Ask HN: How many unused domain names do you have? - notadev
I received an e-mail that one of my domains was set to expire. When I logged in to my registrar to see which one, I was shocked to see just how many great ideas I never executed in the form of parked domain names. I have 22 domains. One for family email, a couple of my kids&#x27; names, but the rest are just collecting annual fees. Anyone else have a similar problem?
======
tony-allan
I've still got five even after letting most expire over the years.
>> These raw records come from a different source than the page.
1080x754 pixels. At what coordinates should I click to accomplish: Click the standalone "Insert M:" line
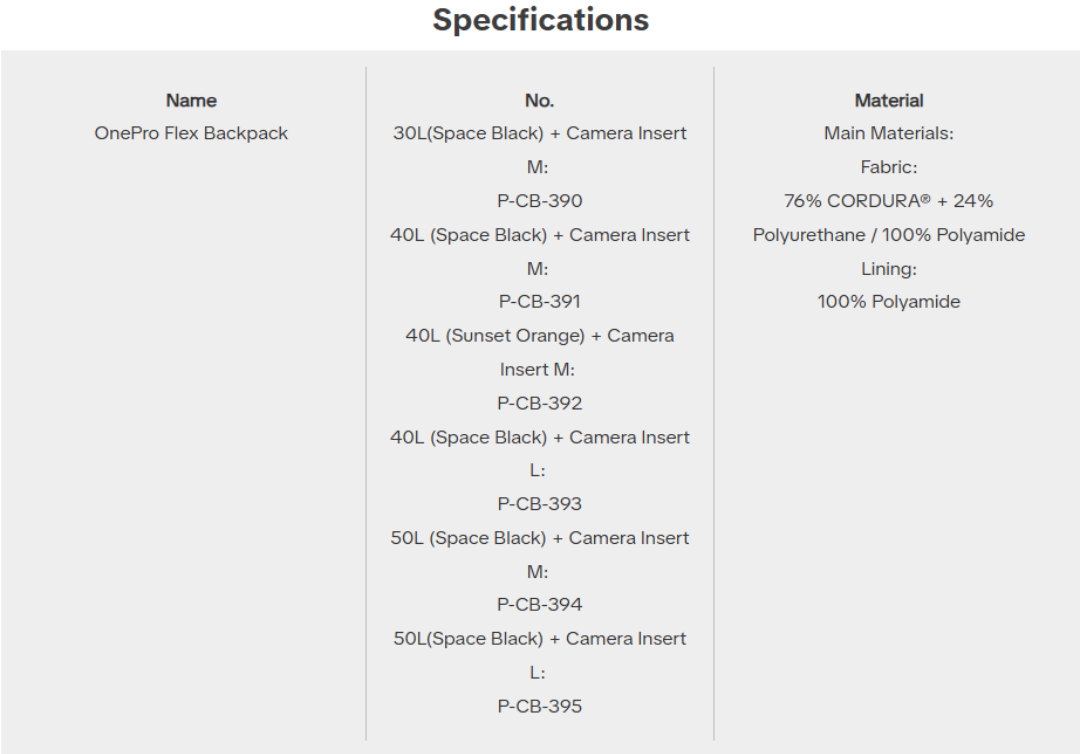(x=539, y=369)
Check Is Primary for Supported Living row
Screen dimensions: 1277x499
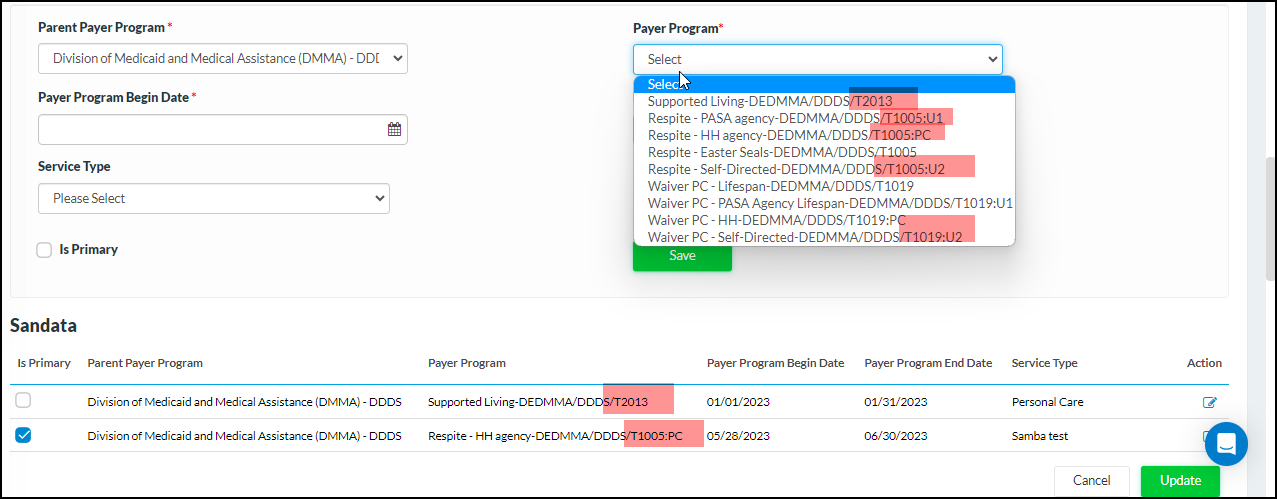[x=23, y=401]
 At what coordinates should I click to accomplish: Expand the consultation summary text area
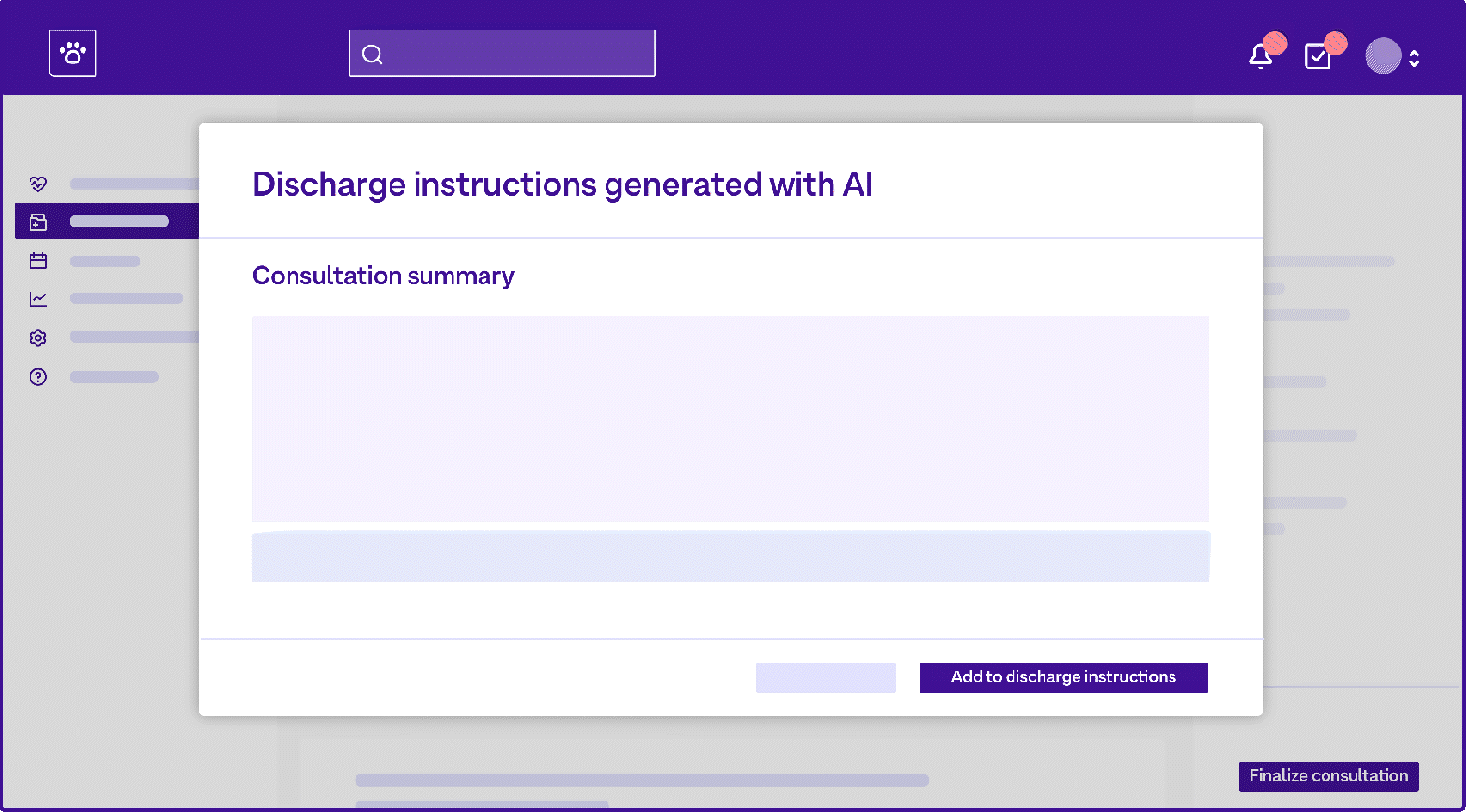point(730,419)
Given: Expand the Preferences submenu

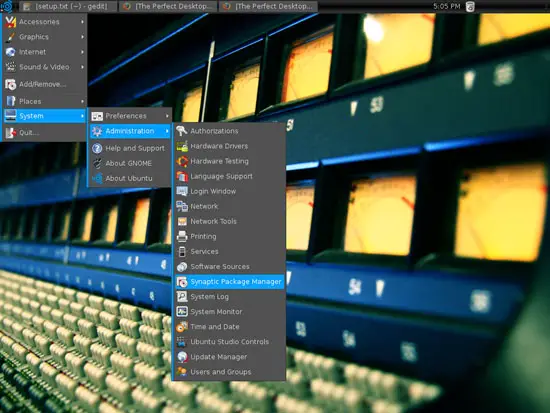Looking at the screenshot, I should tap(130, 116).
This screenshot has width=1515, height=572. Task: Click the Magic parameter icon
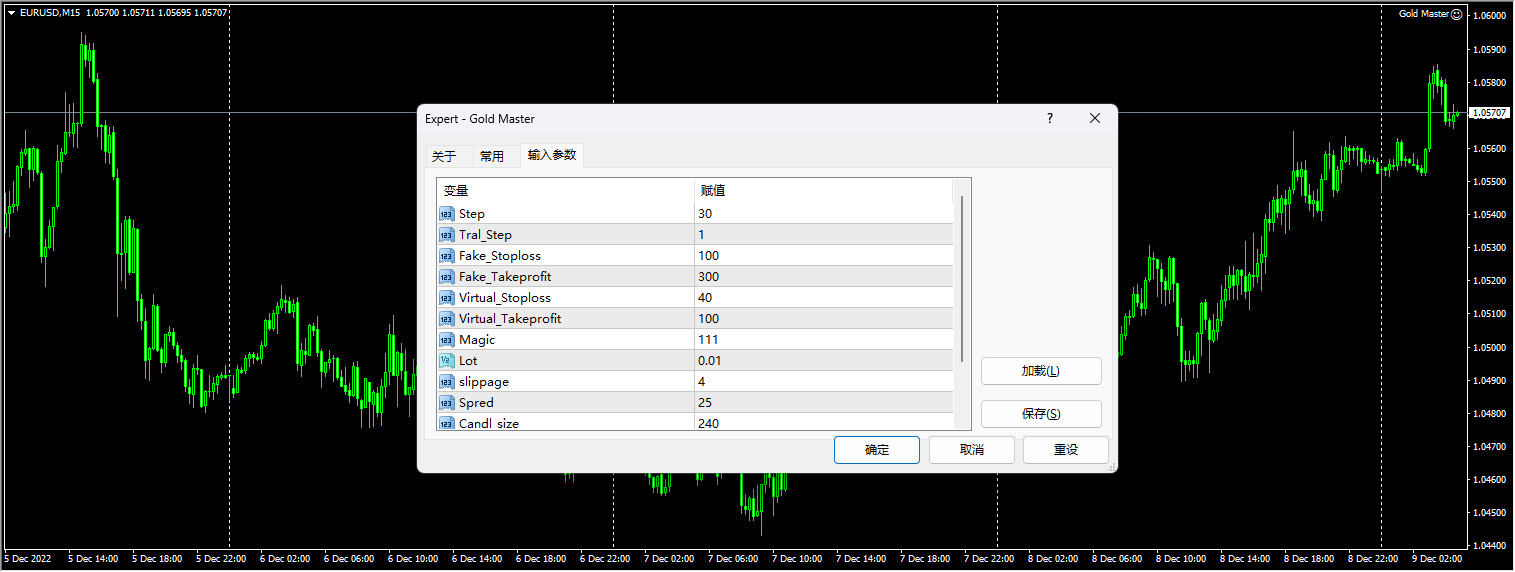point(446,340)
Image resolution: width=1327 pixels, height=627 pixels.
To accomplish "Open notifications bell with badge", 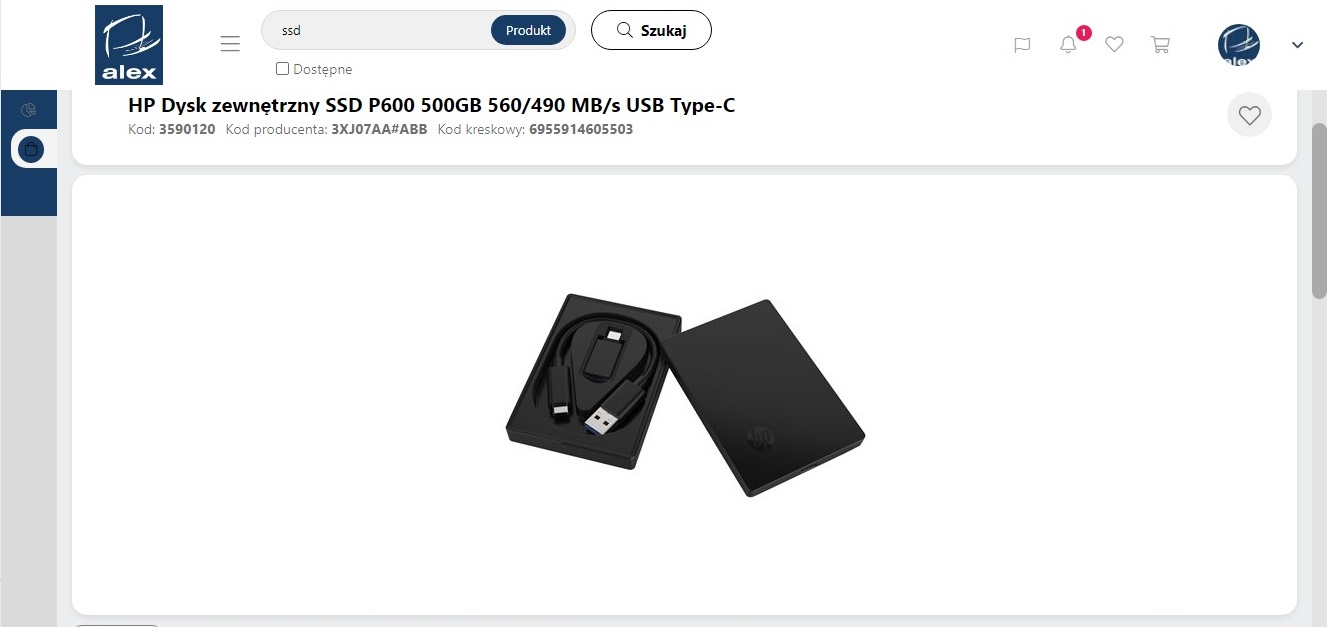I will point(1069,45).
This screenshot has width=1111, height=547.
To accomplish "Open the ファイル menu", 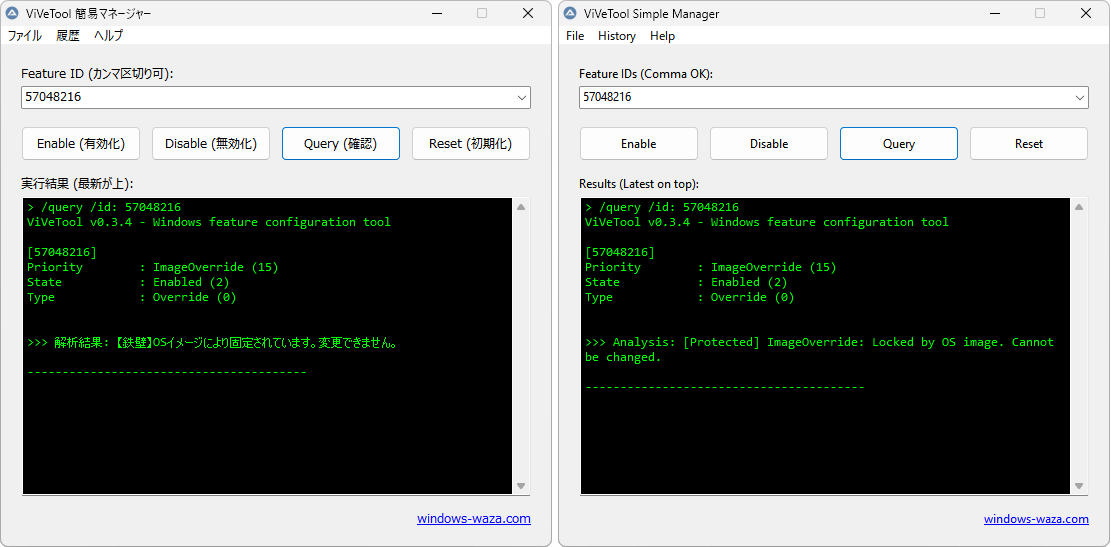I will pyautogui.click(x=25, y=36).
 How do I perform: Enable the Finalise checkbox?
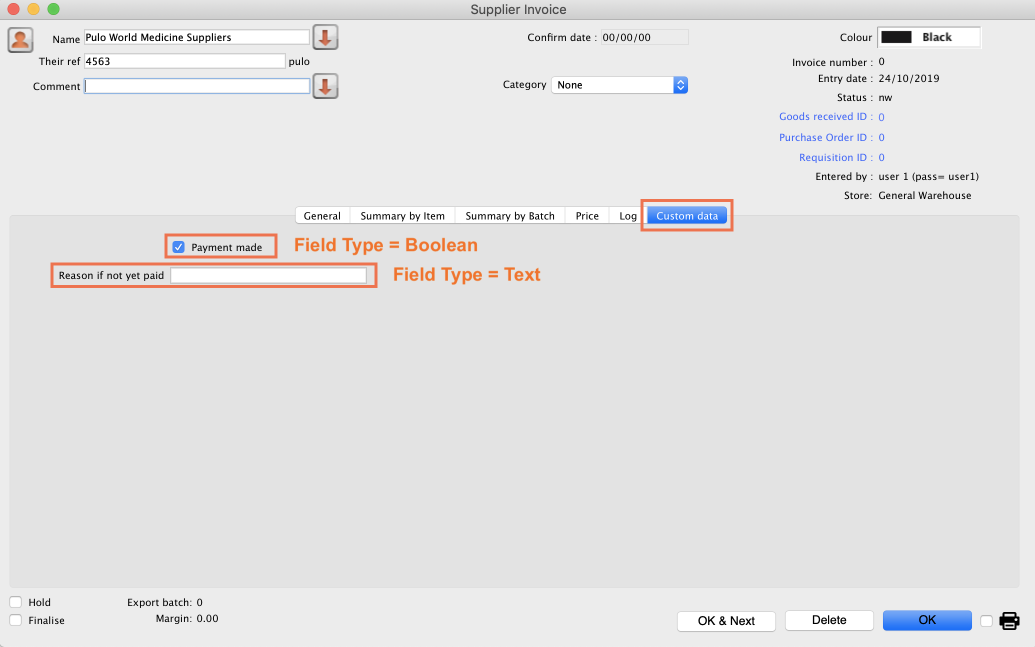pyautogui.click(x=16, y=620)
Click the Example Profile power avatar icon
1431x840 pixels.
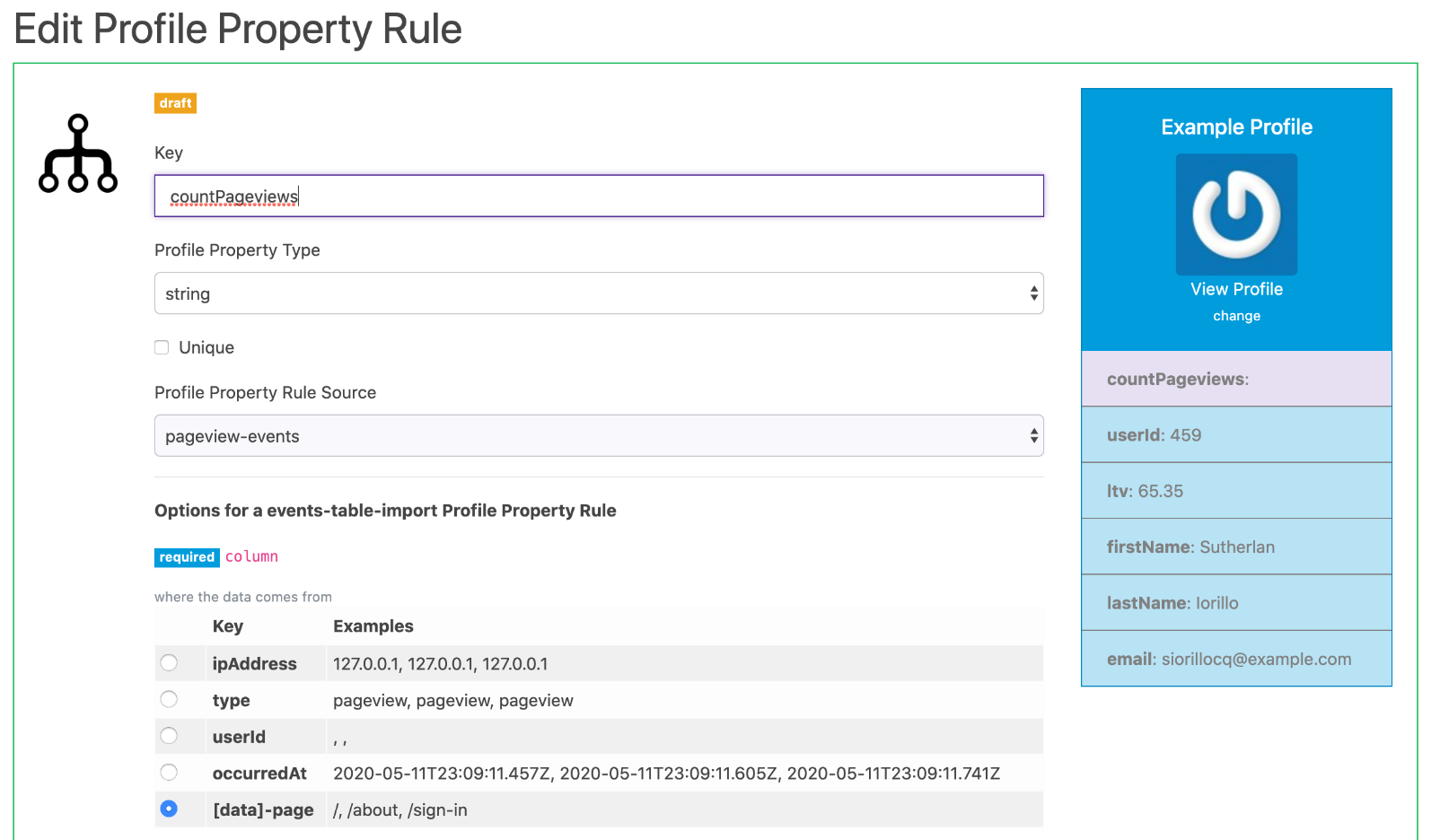point(1236,214)
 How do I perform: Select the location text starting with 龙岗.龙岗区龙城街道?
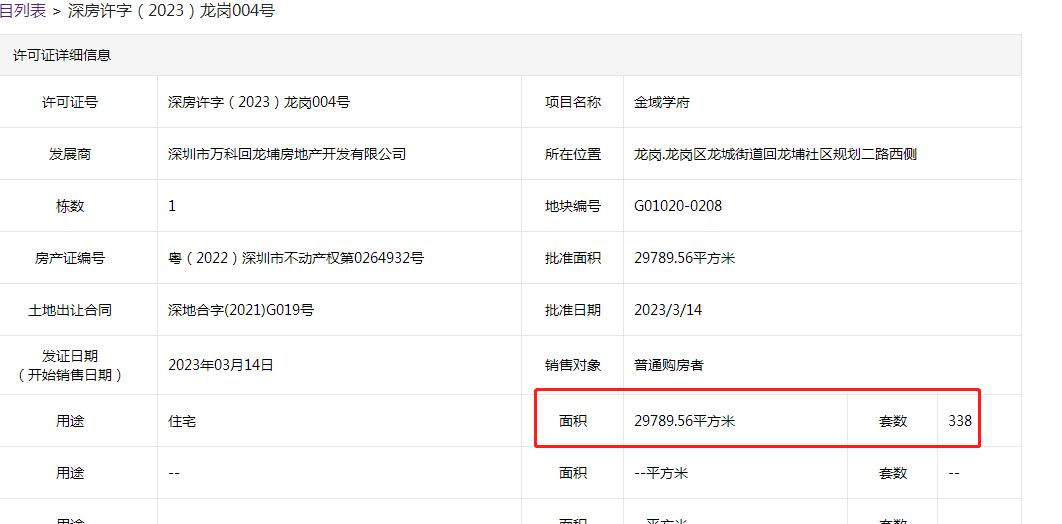pyautogui.click(x=775, y=154)
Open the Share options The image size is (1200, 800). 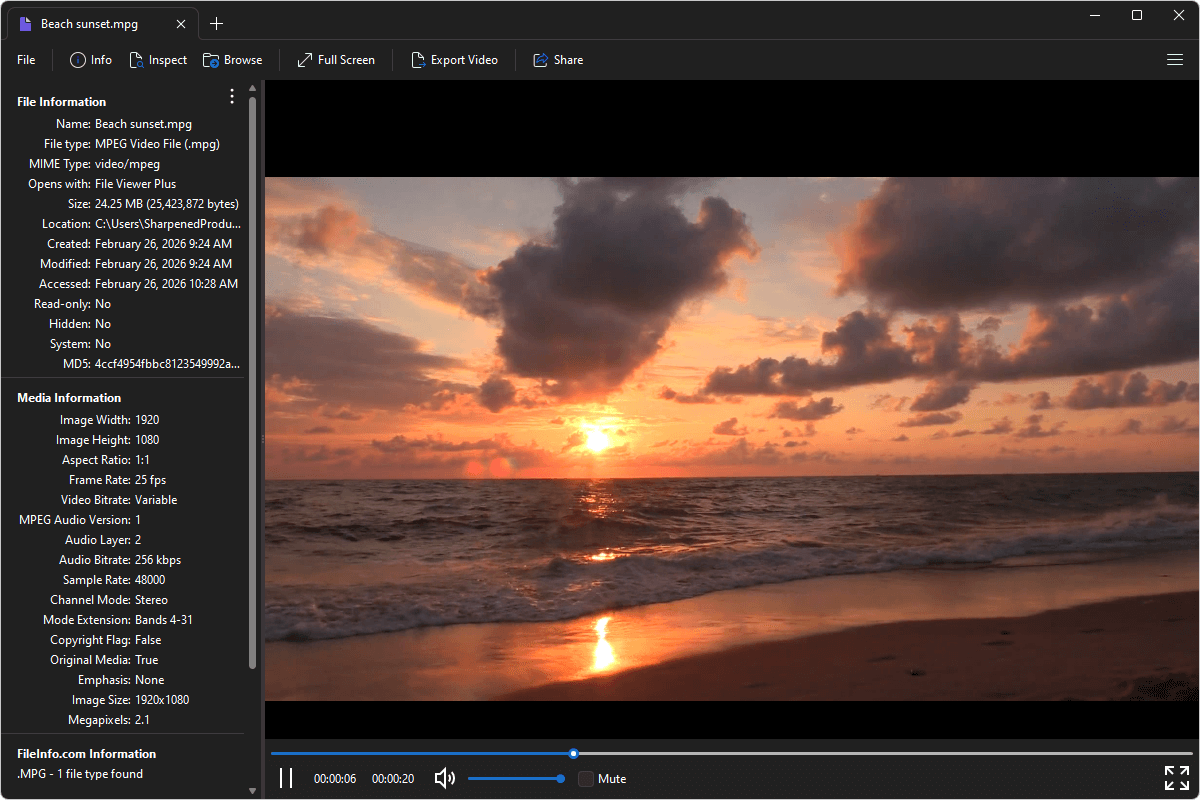click(x=557, y=59)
Turns out
that it is quite easy to have a great idea and devote just enough energy to it
to register the domain name.

It is very easy to delude yourself that the idea is so great that dozens of
other people are just about to hit submit and take the name (and idea) away
from you.

I get as far as learning some new technology, which is great, but not far
enough to get to a useful MVP.

There is also a lot of housekeeping to sort out for a real service, which is a
time and sometimes cost issue for something that must be bootstrapped.

The underlying issue is that many worthwhile ideas are hard and need solid
effort and commitment to execute. Registering a domain name does get you very
far.

------
rendx
I discovered this little gem for my unused domains:
[http://ethicalparking.informatick.net/](http://ethicalparking.informatick.net/)

I've been using it for many years and it works just great.

------
sideproject
I have about 50 and have the same problem. So I scratched my itch.

[https://newsy.co](https://newsy.co)

Hope you find it useful. Let me know if you have any questions. We are still
in beta.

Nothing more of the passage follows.